さて本日は、読書感想文を書こうと思います!
本企画は、僕が過去に読んだ本を題材にして感想文を書くというものです。本感想文を通して、皆様に興味を持ってもらえたら最高だなと思っています!

それでは本日の題材です!

ジャパネットの経営

という本の感想文を書かせて頂きます!

日本人で知らない人はいない。そんなテレビショッピングといえばそう「ジャパネットたかた」です。社長兼プレゼンターだった創業者の髙田明さんの「みてください!このかっこいいボディー!」という言葉は、文字で表しているこの状況でも、しっかり脳内再生されています(笑)

購買意欲を掻き立てる圧倒的なプレゼン力と、あの特徴的で惹きこむような話術は、テレビ全盛の1990年代~2000年初頭まで、そのブームと相まって最強のシナジーを生んでいたと思います。

この本は、そんな髙田明社長からジャパネットたかたを引き継ぎ、父が経営していた時以上の増収を生み出した、髙田明社長の息子、髙田旭人さんが書いた本です。

カリスマワンマン社長が一代で大きくした会社。そこからカリスマワンマンが抜けた時、残された人間はどのように立ち回っていくべきなのか? 集客・方針・戦略・お金の流れ・社内の人間関係などを再構築しなければいけない状況下で、どんなことをやってきたのか? 親の七光りとして捉えられなくもない2代目社長が、どのように信用を勝ち取ってきたのか? こういう事が書いてあります。

感想文を書いている僕がこんな事を言ってはいけないのかもしれませんけど、すでに面白そうだと思いませんか?(笑) 物語でいえば、いき切った人気者から物語を引き継いだ次の主人公が、その物語をどのようにして守ったか?という話が赤裸々に語られているわけです。

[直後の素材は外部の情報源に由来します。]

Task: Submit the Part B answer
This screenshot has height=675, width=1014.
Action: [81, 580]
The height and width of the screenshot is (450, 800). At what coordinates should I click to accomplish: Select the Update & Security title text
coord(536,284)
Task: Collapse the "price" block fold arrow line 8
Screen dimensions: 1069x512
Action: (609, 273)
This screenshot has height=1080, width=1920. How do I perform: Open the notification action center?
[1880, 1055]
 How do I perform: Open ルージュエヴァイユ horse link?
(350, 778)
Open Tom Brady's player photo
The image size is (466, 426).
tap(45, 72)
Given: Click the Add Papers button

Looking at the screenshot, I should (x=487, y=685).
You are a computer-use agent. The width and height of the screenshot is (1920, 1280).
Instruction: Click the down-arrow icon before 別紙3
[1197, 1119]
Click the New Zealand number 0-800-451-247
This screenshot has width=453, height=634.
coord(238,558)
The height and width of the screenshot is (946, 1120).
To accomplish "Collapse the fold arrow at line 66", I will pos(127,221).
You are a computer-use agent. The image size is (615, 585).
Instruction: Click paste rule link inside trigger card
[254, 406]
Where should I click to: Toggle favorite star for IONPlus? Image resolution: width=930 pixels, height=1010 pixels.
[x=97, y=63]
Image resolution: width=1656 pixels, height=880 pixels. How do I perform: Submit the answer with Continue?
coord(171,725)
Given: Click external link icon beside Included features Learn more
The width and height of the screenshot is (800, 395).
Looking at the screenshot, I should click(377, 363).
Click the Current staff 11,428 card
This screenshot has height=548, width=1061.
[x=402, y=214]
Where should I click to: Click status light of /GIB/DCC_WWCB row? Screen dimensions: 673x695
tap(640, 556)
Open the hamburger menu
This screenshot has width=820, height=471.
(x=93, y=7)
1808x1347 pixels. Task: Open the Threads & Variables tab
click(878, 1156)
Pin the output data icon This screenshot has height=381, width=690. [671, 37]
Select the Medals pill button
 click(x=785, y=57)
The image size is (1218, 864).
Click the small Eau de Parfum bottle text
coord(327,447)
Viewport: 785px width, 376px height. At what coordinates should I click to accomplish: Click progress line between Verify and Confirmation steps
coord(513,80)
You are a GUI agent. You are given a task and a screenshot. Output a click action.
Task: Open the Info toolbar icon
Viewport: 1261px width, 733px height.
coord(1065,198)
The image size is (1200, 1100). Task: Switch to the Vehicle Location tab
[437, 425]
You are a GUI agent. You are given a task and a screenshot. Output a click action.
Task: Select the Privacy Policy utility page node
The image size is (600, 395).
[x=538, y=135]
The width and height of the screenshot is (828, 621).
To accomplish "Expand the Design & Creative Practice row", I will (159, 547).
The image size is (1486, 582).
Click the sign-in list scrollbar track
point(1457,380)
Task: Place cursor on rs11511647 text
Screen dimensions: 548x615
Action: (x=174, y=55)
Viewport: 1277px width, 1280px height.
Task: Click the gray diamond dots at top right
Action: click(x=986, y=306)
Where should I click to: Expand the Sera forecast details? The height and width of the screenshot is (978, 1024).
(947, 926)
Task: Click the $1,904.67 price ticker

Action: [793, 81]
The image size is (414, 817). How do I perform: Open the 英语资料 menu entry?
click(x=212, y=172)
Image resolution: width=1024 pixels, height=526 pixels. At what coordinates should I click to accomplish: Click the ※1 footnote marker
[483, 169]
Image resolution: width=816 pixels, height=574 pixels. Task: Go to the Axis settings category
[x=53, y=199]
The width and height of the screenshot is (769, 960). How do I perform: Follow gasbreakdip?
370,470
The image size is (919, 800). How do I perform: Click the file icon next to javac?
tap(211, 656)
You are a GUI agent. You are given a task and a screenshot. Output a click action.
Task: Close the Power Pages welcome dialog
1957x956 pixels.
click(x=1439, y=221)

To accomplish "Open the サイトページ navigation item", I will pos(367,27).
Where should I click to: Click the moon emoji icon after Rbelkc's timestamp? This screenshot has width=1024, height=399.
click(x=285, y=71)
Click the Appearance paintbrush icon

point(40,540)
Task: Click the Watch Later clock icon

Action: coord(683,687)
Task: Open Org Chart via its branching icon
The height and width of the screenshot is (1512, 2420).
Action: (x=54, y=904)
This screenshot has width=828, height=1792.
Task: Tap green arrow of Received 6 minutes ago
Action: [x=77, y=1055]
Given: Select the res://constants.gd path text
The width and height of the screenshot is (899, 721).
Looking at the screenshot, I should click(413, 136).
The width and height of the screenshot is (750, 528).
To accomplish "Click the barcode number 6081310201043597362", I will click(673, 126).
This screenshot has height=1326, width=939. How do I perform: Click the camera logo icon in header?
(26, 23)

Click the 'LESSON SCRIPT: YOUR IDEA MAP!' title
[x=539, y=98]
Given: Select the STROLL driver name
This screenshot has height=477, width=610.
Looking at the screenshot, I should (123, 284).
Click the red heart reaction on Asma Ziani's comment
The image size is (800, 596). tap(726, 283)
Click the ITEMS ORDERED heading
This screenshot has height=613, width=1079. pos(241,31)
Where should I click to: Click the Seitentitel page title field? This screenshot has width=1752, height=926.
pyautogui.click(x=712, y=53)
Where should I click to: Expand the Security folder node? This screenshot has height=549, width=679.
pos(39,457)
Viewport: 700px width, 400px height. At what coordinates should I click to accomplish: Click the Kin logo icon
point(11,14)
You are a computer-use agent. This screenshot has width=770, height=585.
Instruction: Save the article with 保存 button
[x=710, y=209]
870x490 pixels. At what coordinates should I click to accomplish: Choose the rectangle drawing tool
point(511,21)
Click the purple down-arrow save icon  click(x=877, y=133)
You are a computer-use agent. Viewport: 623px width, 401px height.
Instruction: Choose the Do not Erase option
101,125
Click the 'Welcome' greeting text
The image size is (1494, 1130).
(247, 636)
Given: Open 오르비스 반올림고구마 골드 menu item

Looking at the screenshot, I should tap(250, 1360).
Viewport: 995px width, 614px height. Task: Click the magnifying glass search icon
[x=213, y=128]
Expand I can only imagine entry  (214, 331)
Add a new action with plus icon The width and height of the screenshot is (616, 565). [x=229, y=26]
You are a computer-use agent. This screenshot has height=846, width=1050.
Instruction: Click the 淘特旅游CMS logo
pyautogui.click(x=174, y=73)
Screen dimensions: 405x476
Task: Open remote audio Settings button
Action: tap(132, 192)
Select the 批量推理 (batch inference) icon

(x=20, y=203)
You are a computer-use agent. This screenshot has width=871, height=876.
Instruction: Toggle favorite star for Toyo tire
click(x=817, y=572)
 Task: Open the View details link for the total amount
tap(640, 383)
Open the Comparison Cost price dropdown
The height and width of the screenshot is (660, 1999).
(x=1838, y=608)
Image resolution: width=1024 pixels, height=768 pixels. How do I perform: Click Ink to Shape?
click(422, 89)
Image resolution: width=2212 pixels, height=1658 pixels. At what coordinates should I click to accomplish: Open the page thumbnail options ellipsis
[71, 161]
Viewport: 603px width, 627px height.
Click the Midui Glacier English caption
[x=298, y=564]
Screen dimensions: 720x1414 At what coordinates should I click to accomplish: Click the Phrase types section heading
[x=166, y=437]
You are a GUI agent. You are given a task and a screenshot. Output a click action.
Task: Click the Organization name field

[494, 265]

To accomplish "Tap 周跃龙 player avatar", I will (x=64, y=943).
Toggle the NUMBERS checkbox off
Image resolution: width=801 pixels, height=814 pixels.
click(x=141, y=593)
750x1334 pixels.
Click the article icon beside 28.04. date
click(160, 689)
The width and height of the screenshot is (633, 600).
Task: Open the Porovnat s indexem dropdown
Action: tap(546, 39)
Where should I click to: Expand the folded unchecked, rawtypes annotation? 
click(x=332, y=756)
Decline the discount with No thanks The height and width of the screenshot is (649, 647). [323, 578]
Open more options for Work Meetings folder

どんなシリーズでもそうですが、シーズン2は大体滑ります。これは、そんな滑りやすいシーズン2の物語の中でも、滑らなかった側の人間の苦労が綴られている本なのです。

物語のシーズン2としても最高だし、2代目が行う経営ノウハウとしても非常に興味深いわけです。勉強にもなるし、エンタメとしての満足度も高いと思いました。

この本の最大の特徴は、ジャパネットたかたという会社を髙田明というカリスマから、どのようにして切り離すか?という部分が明確に刻み込まれているという点です。いわば脱出系アクションものですね。至るところに工夫があり、とても細部にこだわっていると感じました。

この本はカテゴリーするとすれば、恐らくはビジネス書というジャンルになると思うのですけど、実際に読み進めていくと教科書に分類されるのではないか?と思わざるを得ません。

ビジネス書(特に僕が影響を受けた2016~2018年くらいに出版されたビジネス書)というと、新発見や新しい時代との向き合い方、行動衝動を掻き立てる何かに満ちていました。とにかく派手で熱かったし、何よりそこには刺激があったのです。

ジャパネットの経営はその真逆です。すごく堅実で、当たり前のことを丁寧にやるということがびっしり詰まっています。ビジネス書として読み始めた僕からすると、初回の衝撃は凄まじかったです。「あれ?ビジネス書なのに派手さがない」と思いました。

だんだんと読み進めていくうちに、この本の異常なまでのためになる感に驚きました。この本には基本、報連相・コミュニケーション・自信の持ち方・人の配置の仕方しか載っていません。これだけでもすごい情報量ですけど、従来のビジネス書と比べると情報量は少ないと思います。特筆すべき点はその内容の細かさと深さです。報連相・コミュニケーション・自信の持ち方・人の配置の仕方、これらについてミリ単位で書いてあり、それに付随する様々な有効だが事細かに記されています。

ビジネス書ではなく教科書として面白がると、僕の違和感は消えていき、ストンと腹落ちしていきました。それはこの本が、分野的を絞って細かく説明することに重きを置いているからです。教科書の最大の弱点は、読み返しにあると思います。ノウハウやハウツーが載っているだけの本って、必要な時に辞書のように引くことがメインになっていって、理解が深まると読まなくなりすよね。ジャパネットの経営は、そんな教科書の弱点さえもクリアしています。物語が圧倒的に面白いから、何度読み直しても楽しいわけです。そして、読み返すごとに発見があって、忘れかけていたものや不足していたものを思い出させてくれます。

2代目の経営者、サラリーマンの皆様に強くオススメしたいこの本ですが、とはいえ、興味のある方がいれば上記に該当しない方でも読んでみてほしいです。先ほども申し上げたように、物語として面白いと思います。人間が行うことには、必ず功罪があると思います。この本は、創業者が生み出した功罪の、功績に心底リスペクトを払いながらも、罪の部分、呪いみたいなものを新しい主人公が解放していくという、非常にバランスの取れた作品です。

図書館にあるのか分かりませんが、興味のある方は、お近くの本屋さん、もしくはECサイトから購入してみてください。後悔はしないと思います。